Abstract: Selective spinal anesthesia versus desflurane anesthesia in short duration outpatient gynecological laparoscopy: a pharmacoeconomic comparison.
Authors:
Lennox PH, Chilvers C, Vaghadia H.
Institution:
Department of Anesthesia, Vancouver General Hospital, University of British
Columbia, Vancouver, BC, Canada.
Source:
Anesth Analg. 2002 Mar;94(3):565-8.
Abstract:
We compared the cost and effectiveness of selective spinal anesthesia (SSA) with a desflurane-based general anesthetic (DES) for outpatient gynecological laparoscopy. A prospective analysis was undertaken of 10 patients andomized to receive SSA and compared with 10 patients randomized to receive DES. The groups were well matched in their demographic characteristics. The mean cost (in 2000 Canadian dollar values) of anesthesia supplies, drugs, and nursing for the SSA group of $62.31 was less than that for the DES group of $92.31 (P < 0.01).

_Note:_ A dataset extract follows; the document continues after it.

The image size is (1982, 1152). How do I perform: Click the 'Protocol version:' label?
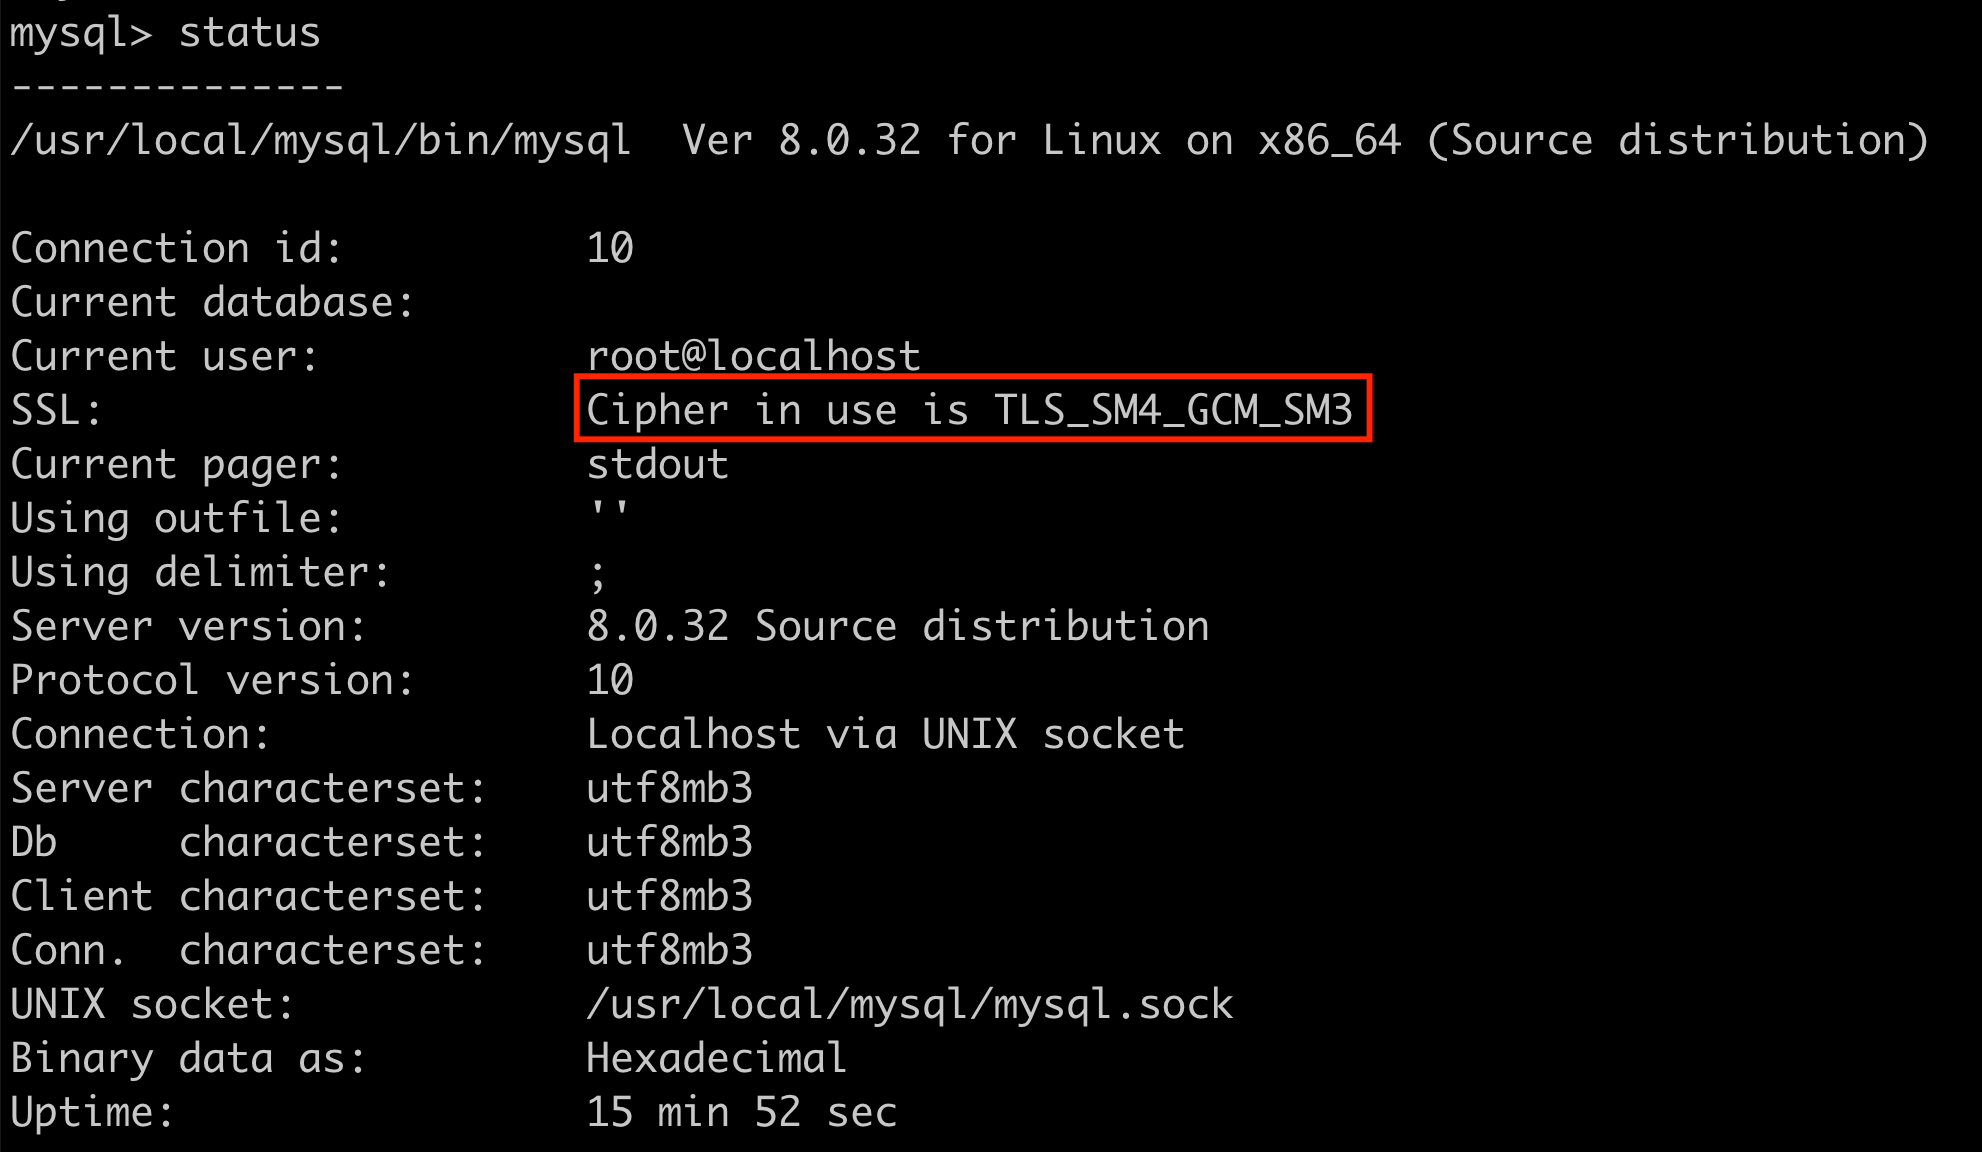tap(212, 680)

Recovery costs of both groups were similar. Time to administer anesthesia and time spent in the postanesthetic care unit were also similar. Postoperative analgesia was required by 50% of the DES group but in no patient receiving SSA (P < 0.01). SSA is a cost-effective alternative to DES in these patients. IMPLICATIONS: Small-dose spinal anesthesia is an effective alternative to a desflurane general anesthetic in terms of cost and recovery profiles in ambulatory gynecological laparoscopy.